How to watch
Start time: 7:00 PM EST / 4:00 PM PST
In Canada: Sportsnet East/Ontario/One (English)
In the Canadiens region: RDS (French)
In the Capitals region: NBC Sports Washington+
Streaming: ESPN+, NHL Live, RDS Direct, Sportsnet Now
The Canadiens sure are an odd team this season. On any given night, they struggle to score goals, averaging just over two. There have been plenty of times they’ve played games that they should have been favoured to win but simply couldn’t score enough.
Despite the general state of the offence, they’ve done well versus teams known for their defensive play. They went into San Jose to play a team employing a trap structure they’ve always had issues with and came away with a 4-0 win. The Calgary Flames have earned a shutout in a third of the games they’ve played this year. Montreal took their first meeting of the season by a 4-2 score and looked like a strong team from top to bottom with their 200-foot game. In the last game we saw, they made a very good defensive team look pedestrian as they posted six goals on the Nashville Predators. Along with two wins at home versus Detroit, those are the only wins Montreal has.
It was one of those games that makes you question why they can’t play that way all the time. It’s true that the Predators weren’t at the top of their game, but the Canadiens kept them on their back foot by zipping the puck around the ice quickly. We’ve watched them fail to string even two passes together over spans of games, but on Saturday night they were connecting half a dozen to keep the goaltender’s head spinning in the offensive zone. The result was at least a goal from each trio, including Ryan Poehling’s despite not really having a line at all with only 11 forwards dressed.
Even with all the offence, it wasn’t a comfortable game as Montreal’s own defensive structure broke down late. The Predators starting spending time in the offensive zone in the third period, and got some calls (as undeserved as some of them may been been), clawing their way back in with two goals on the man advantage. Matt Duchene completed his hat trick later on to make it a game once more.
It was another case of the Habs showing their lack of attention to detail on the back end, and the top player in tonight’s opposing lineup, Alexander Ovechkin, is even more capable of capitalizing.
Tale of the Tape
|51.1% (14th)||Scoring-chances-for %||50.3% (15th)|
|2.20 (29th)||Goals per game||3.37 (7th)|
|3.50 (29th)||Goals against per game||2.32 (4th)|
|14.8% (28th)||PP%||16.7% (22nd)|
|69.2% (29th)||PK%||83.3% (12th)|
|2-1-0||H2H Record (19-20)||1-1-1|
Even during his best seasons, not many paid much attention to Ovechkin’s threat to the top of the goal-scoring list; Wayne Greztky’s record, set during an era when goaltending wasn’t nearly as refined, and their equipment was nowhere near as advanced, as it is now was surely so far out of reach it would stand forever.
However, despite a 33-goal campaign in 2016-17 that seemed to be signalling a decline, Ovechkin hardly slowed down as he entered his mid-30s. He had 48 when the league halted operations in 2019-20 and another 24 in just over half of a normal schedule last year.

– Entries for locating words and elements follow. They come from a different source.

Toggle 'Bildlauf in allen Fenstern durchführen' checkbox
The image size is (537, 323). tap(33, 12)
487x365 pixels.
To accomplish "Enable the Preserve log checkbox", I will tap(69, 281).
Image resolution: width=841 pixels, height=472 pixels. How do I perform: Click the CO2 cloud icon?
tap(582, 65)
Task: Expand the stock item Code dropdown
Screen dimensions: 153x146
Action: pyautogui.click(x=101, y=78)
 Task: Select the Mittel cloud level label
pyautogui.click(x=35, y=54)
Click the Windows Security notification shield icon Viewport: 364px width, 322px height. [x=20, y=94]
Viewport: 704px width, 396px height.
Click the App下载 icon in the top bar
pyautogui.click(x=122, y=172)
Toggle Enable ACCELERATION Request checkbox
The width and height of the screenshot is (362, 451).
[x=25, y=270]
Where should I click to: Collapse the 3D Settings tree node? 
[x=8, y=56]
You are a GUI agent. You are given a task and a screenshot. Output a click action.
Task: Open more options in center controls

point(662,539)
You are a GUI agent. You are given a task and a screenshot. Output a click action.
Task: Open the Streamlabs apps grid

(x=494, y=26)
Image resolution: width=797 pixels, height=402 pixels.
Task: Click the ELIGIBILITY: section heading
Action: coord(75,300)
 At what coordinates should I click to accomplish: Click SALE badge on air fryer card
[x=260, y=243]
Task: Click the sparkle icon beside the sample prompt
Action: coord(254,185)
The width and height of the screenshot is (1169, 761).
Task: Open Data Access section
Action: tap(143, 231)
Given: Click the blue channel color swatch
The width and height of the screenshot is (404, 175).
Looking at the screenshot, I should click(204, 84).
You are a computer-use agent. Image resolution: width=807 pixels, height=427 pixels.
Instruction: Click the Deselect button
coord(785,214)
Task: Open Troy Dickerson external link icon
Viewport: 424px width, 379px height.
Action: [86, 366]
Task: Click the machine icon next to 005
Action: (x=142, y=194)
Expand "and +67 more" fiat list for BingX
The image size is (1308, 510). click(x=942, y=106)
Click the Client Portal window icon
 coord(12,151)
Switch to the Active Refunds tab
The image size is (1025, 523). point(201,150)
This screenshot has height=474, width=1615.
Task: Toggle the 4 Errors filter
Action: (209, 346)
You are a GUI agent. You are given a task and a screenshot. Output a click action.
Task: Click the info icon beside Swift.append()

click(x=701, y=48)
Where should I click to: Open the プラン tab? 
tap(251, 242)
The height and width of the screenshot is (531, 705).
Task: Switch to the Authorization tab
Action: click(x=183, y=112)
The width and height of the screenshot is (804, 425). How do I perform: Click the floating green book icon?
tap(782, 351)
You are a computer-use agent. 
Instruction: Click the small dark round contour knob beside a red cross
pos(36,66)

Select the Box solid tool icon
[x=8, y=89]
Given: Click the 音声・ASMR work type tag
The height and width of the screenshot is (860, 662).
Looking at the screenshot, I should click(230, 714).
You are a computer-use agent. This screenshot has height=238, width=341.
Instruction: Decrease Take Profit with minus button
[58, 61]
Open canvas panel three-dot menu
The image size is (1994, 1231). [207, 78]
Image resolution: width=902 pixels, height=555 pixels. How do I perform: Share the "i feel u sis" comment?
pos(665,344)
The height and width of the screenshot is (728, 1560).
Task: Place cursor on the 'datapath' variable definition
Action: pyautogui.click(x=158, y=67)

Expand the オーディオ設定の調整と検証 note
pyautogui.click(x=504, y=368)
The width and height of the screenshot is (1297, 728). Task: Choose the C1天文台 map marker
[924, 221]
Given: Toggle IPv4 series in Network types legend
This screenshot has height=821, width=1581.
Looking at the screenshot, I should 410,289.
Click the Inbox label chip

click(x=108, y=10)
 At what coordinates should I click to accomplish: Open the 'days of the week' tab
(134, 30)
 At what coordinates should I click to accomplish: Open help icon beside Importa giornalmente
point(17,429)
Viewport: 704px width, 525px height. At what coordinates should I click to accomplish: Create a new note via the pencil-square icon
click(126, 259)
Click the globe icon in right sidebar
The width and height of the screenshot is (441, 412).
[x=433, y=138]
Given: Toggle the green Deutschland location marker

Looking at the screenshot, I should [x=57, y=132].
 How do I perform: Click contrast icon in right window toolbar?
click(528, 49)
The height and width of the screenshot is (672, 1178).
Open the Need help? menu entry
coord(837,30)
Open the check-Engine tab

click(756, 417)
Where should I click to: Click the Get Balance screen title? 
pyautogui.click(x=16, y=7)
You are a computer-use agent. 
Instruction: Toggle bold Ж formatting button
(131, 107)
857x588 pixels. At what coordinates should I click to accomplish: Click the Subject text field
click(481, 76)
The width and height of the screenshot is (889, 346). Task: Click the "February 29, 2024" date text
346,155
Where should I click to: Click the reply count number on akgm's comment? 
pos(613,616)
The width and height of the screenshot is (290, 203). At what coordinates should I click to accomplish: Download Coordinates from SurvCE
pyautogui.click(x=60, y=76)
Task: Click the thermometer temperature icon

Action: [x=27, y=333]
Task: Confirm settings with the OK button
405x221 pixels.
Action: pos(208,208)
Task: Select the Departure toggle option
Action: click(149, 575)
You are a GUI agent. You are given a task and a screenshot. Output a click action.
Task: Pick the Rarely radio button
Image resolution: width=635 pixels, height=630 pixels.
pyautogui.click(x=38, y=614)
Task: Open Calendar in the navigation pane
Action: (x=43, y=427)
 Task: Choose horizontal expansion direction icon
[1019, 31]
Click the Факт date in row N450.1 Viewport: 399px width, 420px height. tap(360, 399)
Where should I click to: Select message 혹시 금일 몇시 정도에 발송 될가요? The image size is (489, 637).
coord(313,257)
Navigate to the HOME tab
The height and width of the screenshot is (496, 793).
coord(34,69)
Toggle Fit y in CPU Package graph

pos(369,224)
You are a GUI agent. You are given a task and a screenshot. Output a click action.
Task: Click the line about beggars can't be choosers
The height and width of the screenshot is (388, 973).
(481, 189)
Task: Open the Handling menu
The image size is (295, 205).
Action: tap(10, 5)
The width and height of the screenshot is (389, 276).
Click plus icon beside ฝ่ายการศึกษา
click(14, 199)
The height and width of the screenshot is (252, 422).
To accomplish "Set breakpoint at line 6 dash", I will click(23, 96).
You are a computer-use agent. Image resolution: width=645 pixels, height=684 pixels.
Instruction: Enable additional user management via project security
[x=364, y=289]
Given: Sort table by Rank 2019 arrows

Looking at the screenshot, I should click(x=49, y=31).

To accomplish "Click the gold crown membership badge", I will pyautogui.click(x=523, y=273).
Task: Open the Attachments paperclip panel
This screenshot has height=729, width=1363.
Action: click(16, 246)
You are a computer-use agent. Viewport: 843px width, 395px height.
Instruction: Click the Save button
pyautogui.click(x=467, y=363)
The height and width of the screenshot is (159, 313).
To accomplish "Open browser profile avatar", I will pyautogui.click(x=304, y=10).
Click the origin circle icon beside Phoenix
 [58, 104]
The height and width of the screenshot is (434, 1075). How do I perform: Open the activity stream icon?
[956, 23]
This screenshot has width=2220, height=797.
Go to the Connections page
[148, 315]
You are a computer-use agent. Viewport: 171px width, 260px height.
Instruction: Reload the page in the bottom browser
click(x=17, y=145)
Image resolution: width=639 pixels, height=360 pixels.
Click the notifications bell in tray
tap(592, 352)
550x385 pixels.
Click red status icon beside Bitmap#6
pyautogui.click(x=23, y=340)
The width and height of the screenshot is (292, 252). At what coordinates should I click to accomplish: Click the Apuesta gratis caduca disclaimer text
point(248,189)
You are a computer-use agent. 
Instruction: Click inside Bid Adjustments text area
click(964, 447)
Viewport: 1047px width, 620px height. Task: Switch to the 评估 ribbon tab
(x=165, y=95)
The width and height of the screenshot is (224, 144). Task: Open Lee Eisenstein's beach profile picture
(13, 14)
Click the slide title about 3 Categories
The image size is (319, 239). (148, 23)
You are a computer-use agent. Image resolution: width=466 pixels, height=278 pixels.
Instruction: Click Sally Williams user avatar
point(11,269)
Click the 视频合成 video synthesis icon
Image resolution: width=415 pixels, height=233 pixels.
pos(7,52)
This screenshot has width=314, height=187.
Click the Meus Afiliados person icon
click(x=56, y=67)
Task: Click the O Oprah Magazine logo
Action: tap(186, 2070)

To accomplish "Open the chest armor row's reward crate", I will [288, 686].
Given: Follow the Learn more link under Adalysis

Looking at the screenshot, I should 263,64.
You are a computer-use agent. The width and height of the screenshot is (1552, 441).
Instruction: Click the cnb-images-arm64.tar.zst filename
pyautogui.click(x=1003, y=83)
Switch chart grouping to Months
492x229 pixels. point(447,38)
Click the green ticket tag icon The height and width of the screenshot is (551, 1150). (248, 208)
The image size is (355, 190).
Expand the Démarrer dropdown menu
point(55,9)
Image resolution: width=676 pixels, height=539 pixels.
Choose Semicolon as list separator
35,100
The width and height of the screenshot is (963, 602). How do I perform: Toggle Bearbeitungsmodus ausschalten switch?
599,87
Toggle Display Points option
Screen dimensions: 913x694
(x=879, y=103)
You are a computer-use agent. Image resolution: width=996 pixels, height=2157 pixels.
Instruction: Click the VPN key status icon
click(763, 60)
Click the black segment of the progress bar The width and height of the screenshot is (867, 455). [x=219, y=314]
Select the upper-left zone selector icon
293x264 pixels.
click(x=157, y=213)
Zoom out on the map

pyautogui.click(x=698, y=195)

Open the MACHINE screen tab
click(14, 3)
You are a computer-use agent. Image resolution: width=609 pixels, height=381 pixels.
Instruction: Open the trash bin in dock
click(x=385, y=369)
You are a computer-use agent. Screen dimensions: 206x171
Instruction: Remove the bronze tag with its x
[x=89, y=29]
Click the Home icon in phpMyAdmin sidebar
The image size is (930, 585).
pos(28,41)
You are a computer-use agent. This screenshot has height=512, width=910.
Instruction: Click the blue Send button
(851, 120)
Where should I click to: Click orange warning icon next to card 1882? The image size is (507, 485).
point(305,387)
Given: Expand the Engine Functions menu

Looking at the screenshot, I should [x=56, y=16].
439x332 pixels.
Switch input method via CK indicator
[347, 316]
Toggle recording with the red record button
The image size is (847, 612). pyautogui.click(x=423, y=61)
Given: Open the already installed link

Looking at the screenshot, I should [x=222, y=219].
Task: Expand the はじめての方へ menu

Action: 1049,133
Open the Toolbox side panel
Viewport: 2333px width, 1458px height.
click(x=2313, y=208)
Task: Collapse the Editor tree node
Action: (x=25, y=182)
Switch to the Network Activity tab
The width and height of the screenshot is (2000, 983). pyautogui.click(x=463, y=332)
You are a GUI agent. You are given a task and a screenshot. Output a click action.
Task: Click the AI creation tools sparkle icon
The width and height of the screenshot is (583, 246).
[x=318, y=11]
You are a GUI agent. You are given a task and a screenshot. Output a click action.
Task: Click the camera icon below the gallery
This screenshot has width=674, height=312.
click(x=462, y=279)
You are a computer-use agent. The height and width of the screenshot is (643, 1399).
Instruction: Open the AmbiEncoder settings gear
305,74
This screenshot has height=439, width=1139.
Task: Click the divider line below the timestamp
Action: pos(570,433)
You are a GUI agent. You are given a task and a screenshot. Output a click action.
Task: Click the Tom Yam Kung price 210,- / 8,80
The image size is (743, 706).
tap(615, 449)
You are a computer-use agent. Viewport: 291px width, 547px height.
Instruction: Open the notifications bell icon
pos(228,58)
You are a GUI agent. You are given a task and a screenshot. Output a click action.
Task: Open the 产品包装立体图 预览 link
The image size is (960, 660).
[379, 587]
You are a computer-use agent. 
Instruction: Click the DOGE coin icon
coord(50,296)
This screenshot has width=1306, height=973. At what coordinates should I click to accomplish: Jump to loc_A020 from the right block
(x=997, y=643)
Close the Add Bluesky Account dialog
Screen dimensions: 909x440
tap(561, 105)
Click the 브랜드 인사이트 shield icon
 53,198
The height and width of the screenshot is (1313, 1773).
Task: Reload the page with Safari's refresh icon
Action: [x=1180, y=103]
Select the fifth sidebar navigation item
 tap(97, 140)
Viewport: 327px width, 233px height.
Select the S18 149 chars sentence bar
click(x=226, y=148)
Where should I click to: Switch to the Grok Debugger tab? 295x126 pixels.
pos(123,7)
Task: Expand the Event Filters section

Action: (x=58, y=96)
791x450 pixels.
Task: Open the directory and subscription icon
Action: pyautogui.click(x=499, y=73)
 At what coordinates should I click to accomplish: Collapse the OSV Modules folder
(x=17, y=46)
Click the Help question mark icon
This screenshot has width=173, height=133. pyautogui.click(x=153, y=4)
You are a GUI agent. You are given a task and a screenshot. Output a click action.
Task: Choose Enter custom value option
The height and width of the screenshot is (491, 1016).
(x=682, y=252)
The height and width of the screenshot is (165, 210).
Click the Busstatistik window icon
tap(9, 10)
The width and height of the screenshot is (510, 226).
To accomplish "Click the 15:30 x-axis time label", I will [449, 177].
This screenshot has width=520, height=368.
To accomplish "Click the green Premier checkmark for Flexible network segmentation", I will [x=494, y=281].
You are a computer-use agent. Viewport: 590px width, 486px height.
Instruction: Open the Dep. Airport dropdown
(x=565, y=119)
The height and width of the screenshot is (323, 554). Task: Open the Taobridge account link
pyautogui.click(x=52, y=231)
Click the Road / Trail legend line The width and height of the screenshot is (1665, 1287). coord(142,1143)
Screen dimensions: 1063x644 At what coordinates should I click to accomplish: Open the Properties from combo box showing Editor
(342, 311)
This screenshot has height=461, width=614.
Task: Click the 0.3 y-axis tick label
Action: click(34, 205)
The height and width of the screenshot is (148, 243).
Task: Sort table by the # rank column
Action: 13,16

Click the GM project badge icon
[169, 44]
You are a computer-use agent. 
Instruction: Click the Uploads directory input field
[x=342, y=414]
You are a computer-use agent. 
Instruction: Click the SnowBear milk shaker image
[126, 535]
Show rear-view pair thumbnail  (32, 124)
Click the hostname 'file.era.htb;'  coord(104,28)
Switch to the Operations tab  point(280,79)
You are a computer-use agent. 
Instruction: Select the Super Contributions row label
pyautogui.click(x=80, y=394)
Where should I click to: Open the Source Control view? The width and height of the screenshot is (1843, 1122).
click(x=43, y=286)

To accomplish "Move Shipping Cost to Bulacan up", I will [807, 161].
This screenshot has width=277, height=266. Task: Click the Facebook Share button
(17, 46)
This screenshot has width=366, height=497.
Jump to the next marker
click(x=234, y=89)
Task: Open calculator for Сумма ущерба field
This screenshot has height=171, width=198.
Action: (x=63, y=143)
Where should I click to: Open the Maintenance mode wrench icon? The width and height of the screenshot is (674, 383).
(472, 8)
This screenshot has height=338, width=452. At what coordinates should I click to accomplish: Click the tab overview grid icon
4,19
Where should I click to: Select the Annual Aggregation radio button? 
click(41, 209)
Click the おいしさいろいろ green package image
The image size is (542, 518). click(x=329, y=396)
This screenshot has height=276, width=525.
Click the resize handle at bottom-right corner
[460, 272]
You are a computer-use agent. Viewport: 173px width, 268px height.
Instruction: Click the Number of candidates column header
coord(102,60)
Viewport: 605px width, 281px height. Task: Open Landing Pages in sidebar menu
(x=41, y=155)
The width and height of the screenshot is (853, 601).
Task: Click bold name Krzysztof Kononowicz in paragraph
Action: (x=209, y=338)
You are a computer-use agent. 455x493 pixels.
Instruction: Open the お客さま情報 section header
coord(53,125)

This season, he’s already up to 15 through 19 games, a 65-goal pace.
He’s not just filling the net on the power play, as he only has three goals while his team is up a man so far this season. It’s not the signature scenario of him setting up inside the left circle and blasting pucks through netminders. That is still the most dangerous weapon in his arsenal, but he’s been finding goals from different areas this year, including some tip-ins from the top of the crease. He’s also scored three times into an empty net as he’s been out to kill off the final minutes in games and boost his record chances. For context, his career high in empty-net goals is six in a season.
It’s going to be difficult for Montreal to contain Ovechkin, who has 33 versus them in 50 career games. But the good news is Washington is another strong defensive club that should inspire them to play their best hockey. The Capitals allow an average of 2.32 goals per game, ranking fourth in the NHL, and sit second in shots allowed per game at just over 27.
That shutdown style has helped them earn 11 wins and a spot in second place in the Metropolitan Division. The numbers would be even more impressive if they could find a way to win in overtime. Capitals observers are witnessing the same thing we did with Montreal last season, as they’ve been on the wrong side of all five overtime decisions so far. On a related note, up until an outlying 5-2 loss to Seattle in their previous game, their first seven losses were by just one goal. Can the Canadiens put together another good performance to add another tick in their loss column?